In discussing the higher CR rate in the control arm, Landgren focused on monoclonal immunoglobulin (M protein) levels, an indicator of how active multiple myeloma is in a patient.
“If you give a monoclonal antibody, even to a healthy person, you can in the peripheral blood see an M-Spike (increased M protein levels). So, that lower complete response rate with the 3-drug combination is probably an [overestimate] of the drug as being residual [M protein]. This is a problem that we now have to deal with in the clinic when we start using monoclonal antibodies, in particular, for early lines of treatment—we have to be able to tease out the drug from the disease.”
Landgren also noted this phenomenon when discussing the POLLUX trial, in which combining daratumumab with lenalidomide and dexamethasone reduced the risk of disease progression by 63% versus lenalidomide and dexamethasone alone in patients with relapsed/refractory multiple myeloma. The CR rates were 43% and 19%, respectively.

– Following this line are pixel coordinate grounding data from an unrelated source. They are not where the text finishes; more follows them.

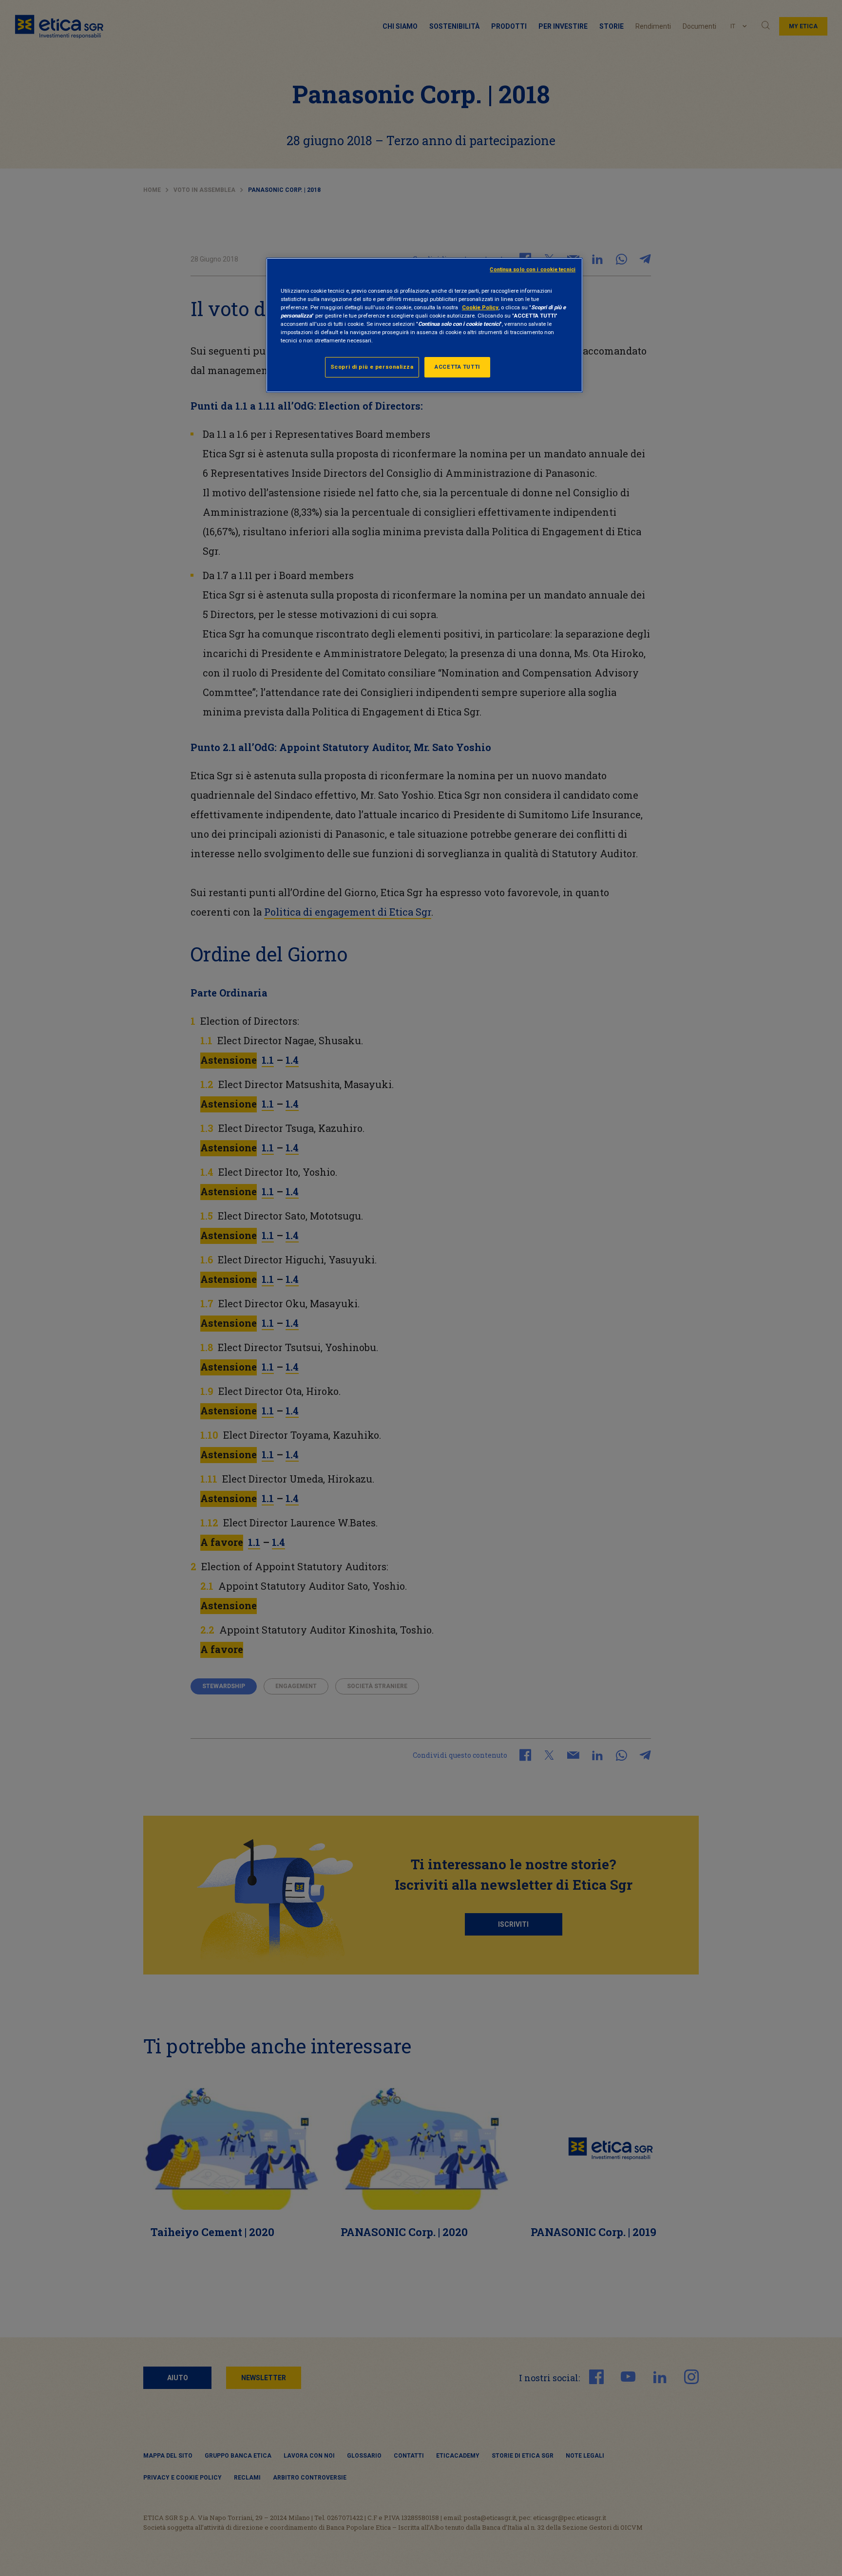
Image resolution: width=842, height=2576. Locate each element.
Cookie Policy (480, 307)
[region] (424, 325)
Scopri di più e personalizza (372, 366)
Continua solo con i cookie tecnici (532, 269)
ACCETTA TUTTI (457, 366)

Commenting on why the CR rate in the control arm was so much higher than in the previous studies he discussed, Landgren said, “I’m not sure, exactly, because I do not have access to the data, but I know for a fact that this study used an assay to try and deal with the issue of monoclonal antibody drug versus disease. And my take on this is that maybe they were underestimating the amount of disease [in the control arm] and they said ‘this is probably the drug.’ So, again, this shed light on the fact that we now have a new problem to deal with in the clinic and we don’t really have a fixed solution.”
Landgren also had a word of caution for US physicians who are considering the pivotal data for novel myeloma agents.
“There are no published randomized studies that are clearly based on the the US treatment paradigm. Most of the patients enrolled in these pivotal clinical trials had not been treated with lenalidomide. As you’ve seen, lenalidomide is used consistently both in the control arm and the experimental arm. So, the progression-free survivals and the depth of responses are probably less profound for patients treated here in the US. But nevertheless, it seems that the 3-drug combinations are superior to the 2-drug combinations.”